The Ruckers' oldest daughter, Jennifer, 31, initially wasn't receptive to her parents' calling; they, in turn, wondered why she didn't share their enthusiasm.

"When you're a teenager, you don't really want to be around much anyway," she said. "My parents were upset that I wasn't buying into their plans as strongly and emotionally as they did."

Today, Jennifer is a guidance counselor at Lincoln Park High School and spends a day or two a week during vacations at her parents' house helping out with Dakota, Jessica and Daisy, whom she considers siblings in every sense of the word.

"My parents would love to have me move back into the house," she said, laughing. She says she has "a sense of wonderment" at her parents' new life but still worries about them wearing themselves out.

"My biggest concern has always been their age," Jennifer said. "They're still raising young children at an age when a lot of people are grandparents."

A devastating split

Bringing children with an infectious disease into their lives has not been without its social costs.

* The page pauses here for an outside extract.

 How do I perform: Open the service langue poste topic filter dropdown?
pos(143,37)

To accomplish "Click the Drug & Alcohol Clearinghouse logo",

The Ruckers have been estranged from close relatives who didn't want their children playing with the adoptees. In 1990, they had a falling-out with their AIDS-ignorant church, which didn't want Tony in its Sunday school. The story made front-page news; the church backed down.

Terry describes herself as a fundamentalist Christian, but she has not been back to church since, though she does send the children to Ravenswood Baptist Church.

"It was really devastating for her," Jennifer Rucker said. "Other churches reached out to them and said, 'We heard about what happened and we'd like to invite you to be part of our congregation.' But my mom never recovered."

Terry cast off other facets of her previous life with less regret. She was an accomplished weaver with a business of her own in Rochester, N.Y., before she and Walt moved to Chicago and she decided to attend nursing school.

"I just loved to weave but it didn't feel right to me," she said. "I didn't feel like I was giving anything to others."

Her creations were old-fashioned and finely detailed, 45 threads to the inch, and it would often take three days just to thread the loom. The linens and tablecloths were traditional and symmetrical. Now, she and Walt are weaving a non-traditional family, an endeavor that is noisy, messy and not at all symmetrical. And loving it.

Daisy sneaked up on Walt at the dining room table and gripped him in a hug.

"Gotcha," she said.

"Yep," he agreed, smiling. "You got me."